Chairman: We have to stick to policy in this matter.  We will move on from there and come back to that point.  Deputy Costello will ask a brief final question.

Deputy Costello: My question relates to the inquest.  Was any attempt made to contact Mr. Donegan's family?

Mr. Donegan: Not at all. The first we heard of the inquest was in the following weeks in the Dundalk Democrat.  That hurt a lot.  We heard along with the rest.  People came up to us and asked what had happened but we did not know.  It was embarrassing to find we did not know what had gone on at the inquest into how our loved one had been murdered in such foul circumstances.  We knew nothing about it.  Nobody else was approached.  My aunts, Mrs. Nan Sharkey and Mrs. Eileen Fox, live at Thistle Cross, next door to each other where my uncle, Seamus Ludlow, had lived.  The garda responsible for informing the family was stationed at Dromad.  He would have had to drive past their houses to go to Dundalk, yet he could not drop in to let them know about the inquest.

Chairman: We are getting very close to the bone.  Does Senator Walsh have a question?

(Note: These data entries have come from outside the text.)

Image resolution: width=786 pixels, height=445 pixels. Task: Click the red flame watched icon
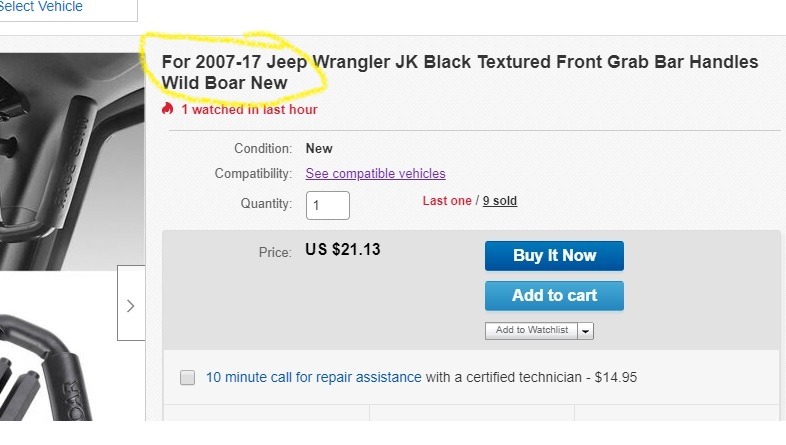[167, 109]
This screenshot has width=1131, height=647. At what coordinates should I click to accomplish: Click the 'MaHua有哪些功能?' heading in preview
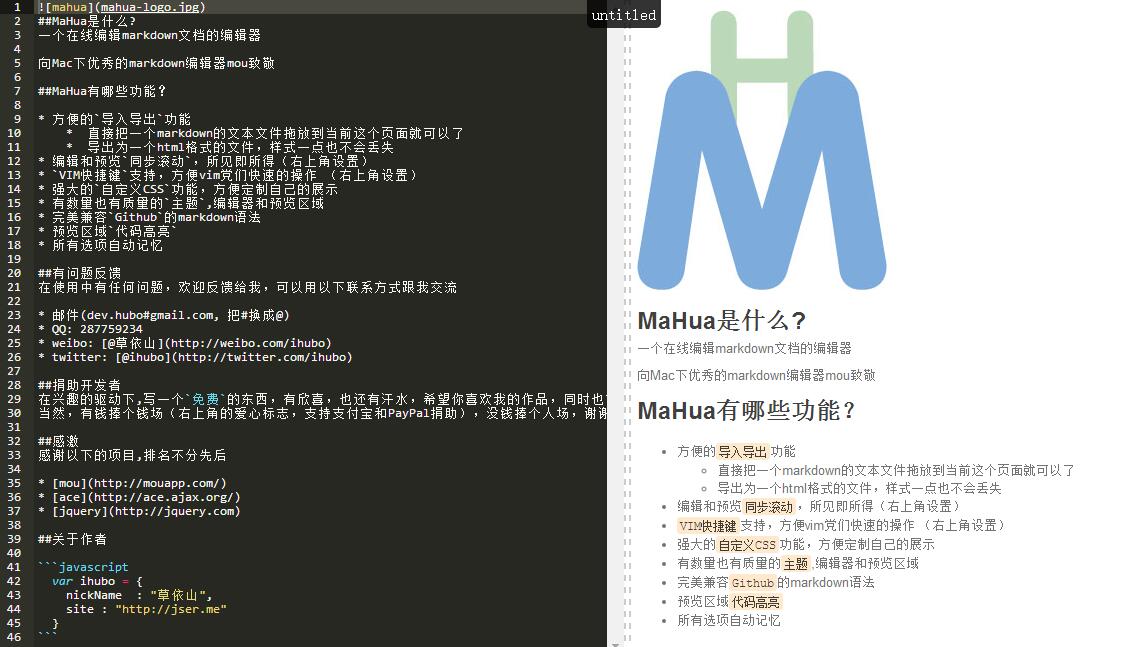(x=747, y=411)

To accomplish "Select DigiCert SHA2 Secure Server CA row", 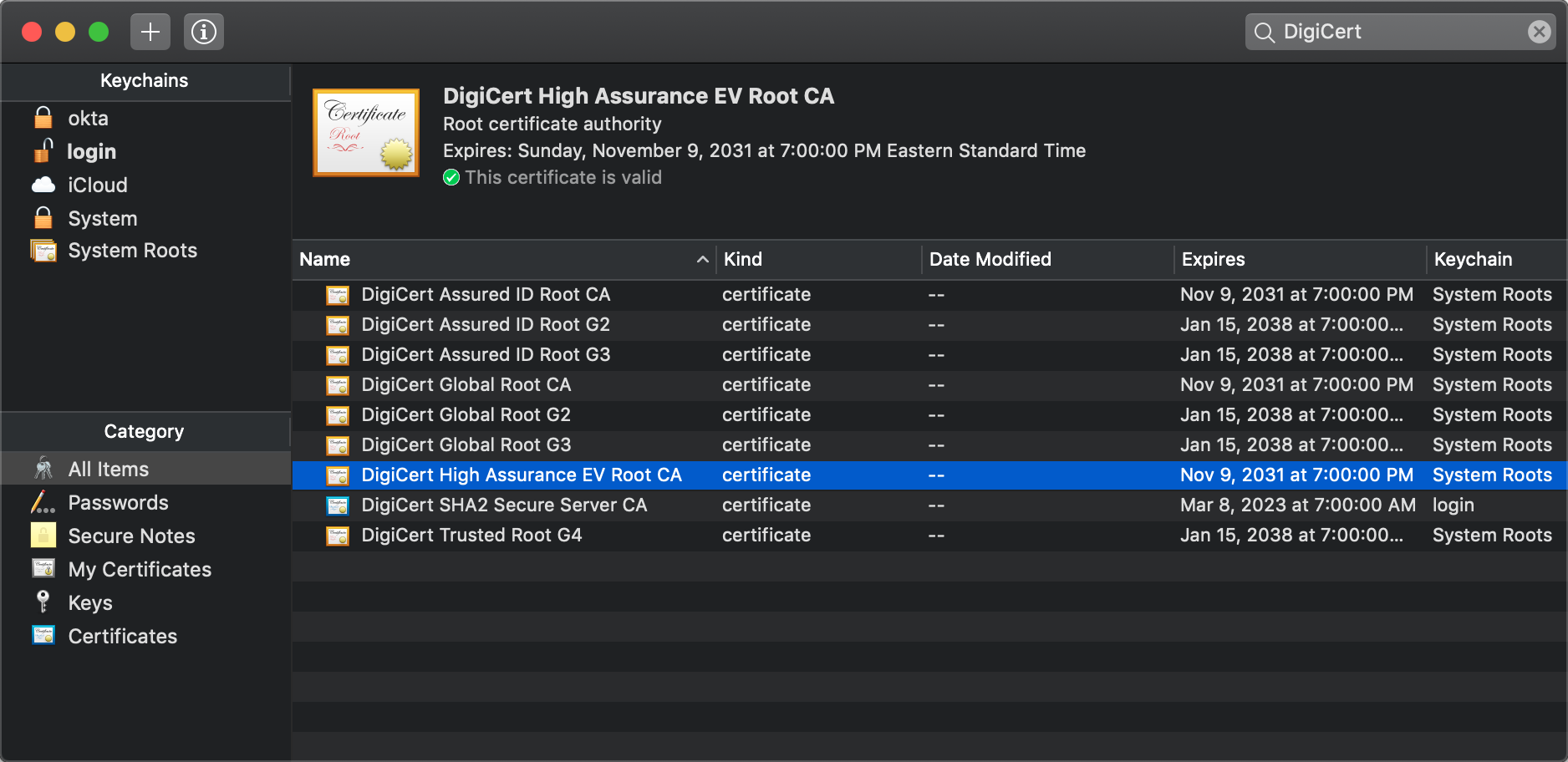I will click(504, 505).
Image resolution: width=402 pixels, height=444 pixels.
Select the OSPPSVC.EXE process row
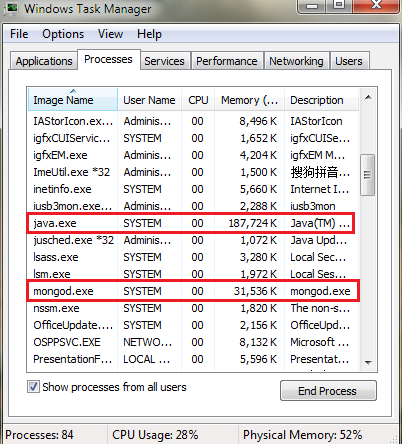(192, 342)
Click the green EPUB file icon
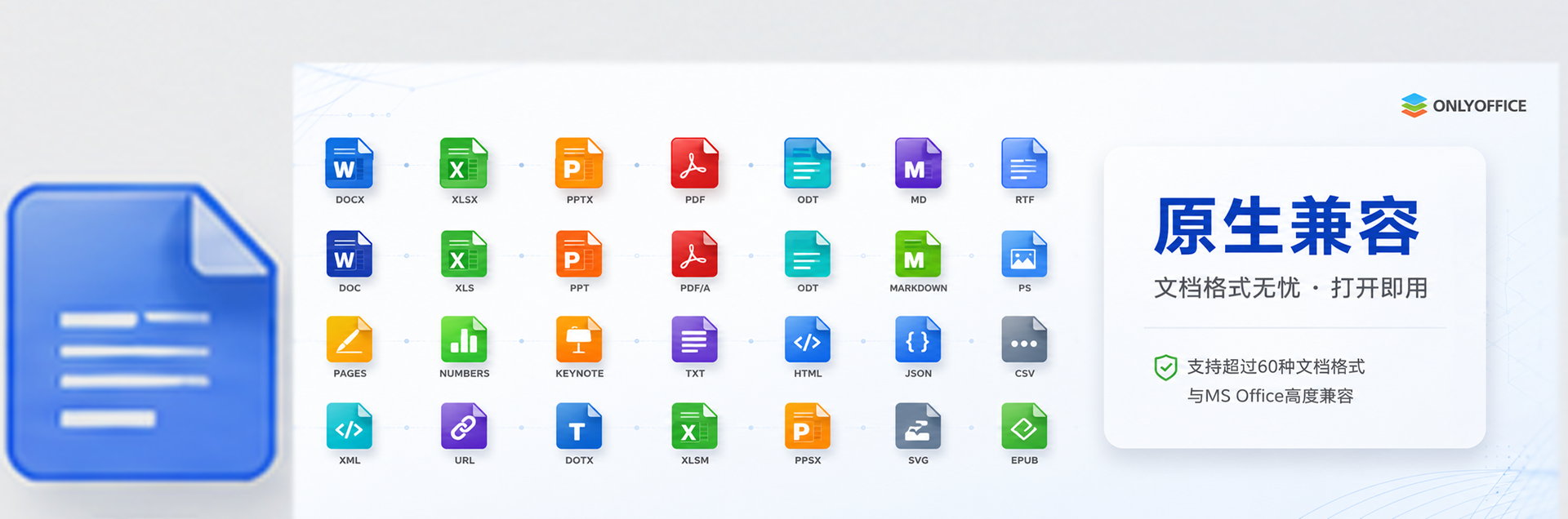Image resolution: width=1568 pixels, height=519 pixels. pos(1024,426)
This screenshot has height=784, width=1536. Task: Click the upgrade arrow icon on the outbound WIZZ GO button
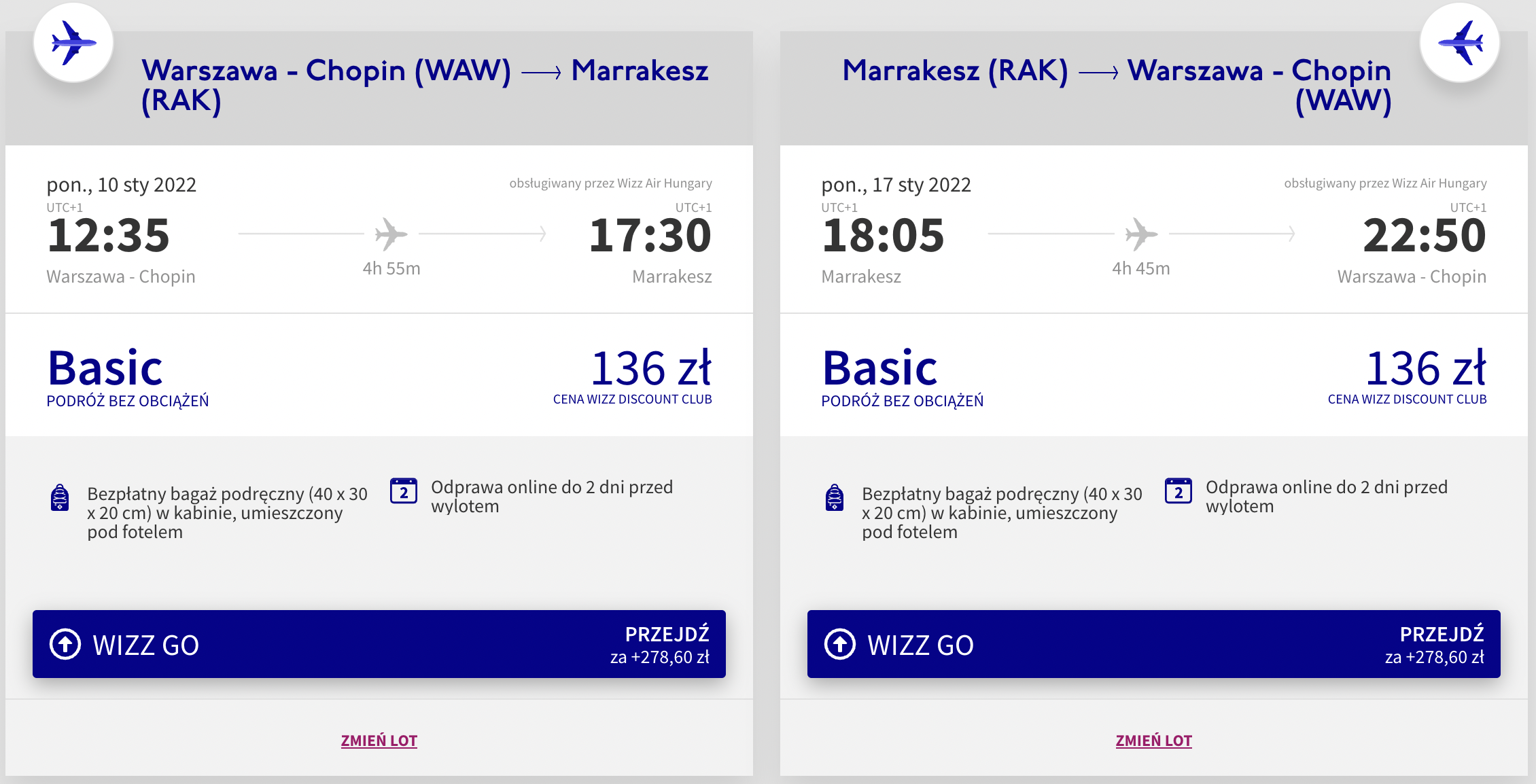65,644
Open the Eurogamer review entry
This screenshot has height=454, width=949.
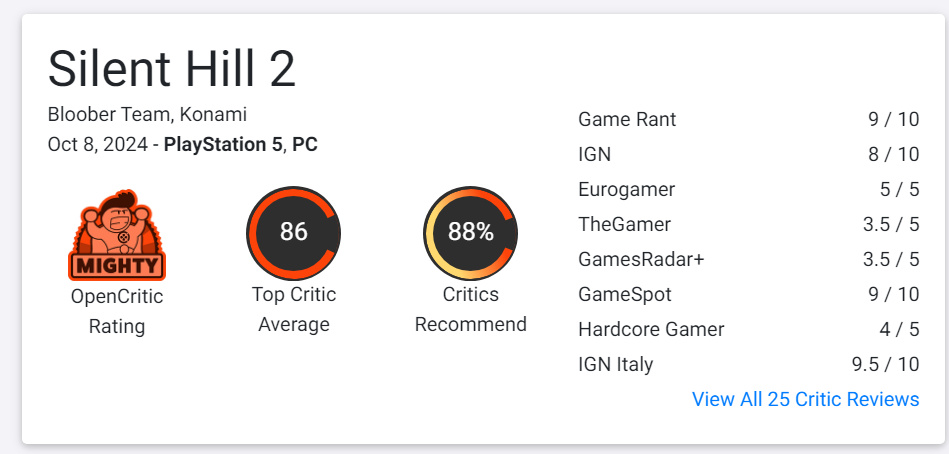[x=626, y=189]
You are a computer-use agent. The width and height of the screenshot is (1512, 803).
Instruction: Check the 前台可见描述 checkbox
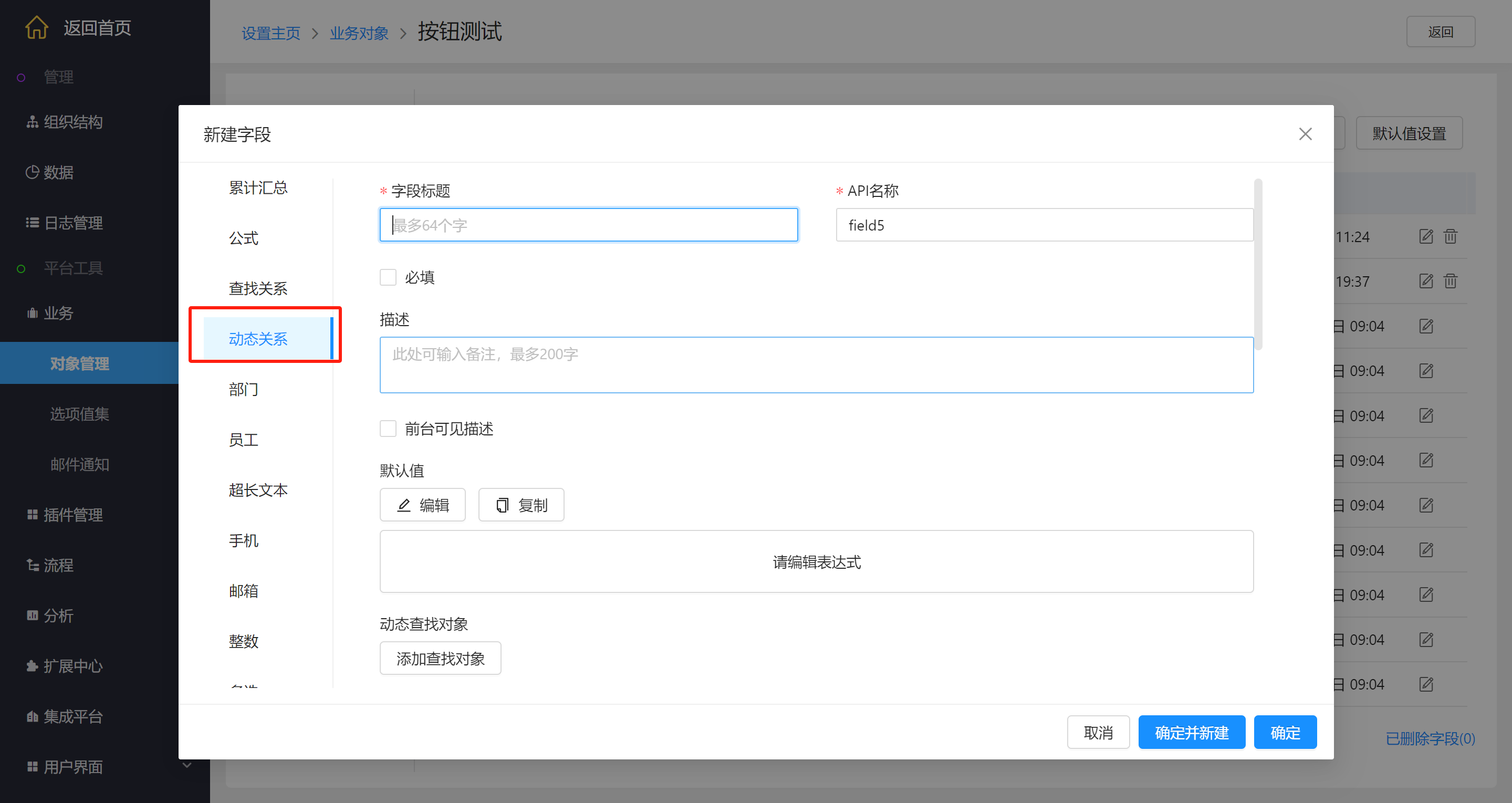(x=388, y=429)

Senator J. Walsh: I appreciate Mr. Donegan might not be able to answer this question but to the best of his knowledge, did the Garda ever interview or take a statement from his father with regard to that whole episode?

Mr. Donegan: To be quite honest, I do not know.  I know he met them on a number of occasions.  He met them once or twice in a car.  A statement would hardly have been made in that kind of situation but he went to the barracks at least twice.

Deputy F. McGrath: Regarding Mr. Donegan's oral submission on the murder of Mr. Seamus Ludlow and his suspicion about security forces involvement, would he agree the answer to his question is that because members of the security forces were involved in the murder, we will not get the answers?  There is a whole murky field on the issue of the security services operating on both sides of the Border at the time.

Chairman: We are not here to apportion responsibility.

Deputy F. McGrath: Mr. Donegan has answered the question.

Mr. Donegan: There is a murky field.

Chairman: Thank you, Mr. Donegan.  It is very difficult for everyone here, especially, as Mr. McGuill said, with the constrictions in regard to the Ardagh v. Maguire case.  Mr. Donegan's remarks have been very illuminating and helpful.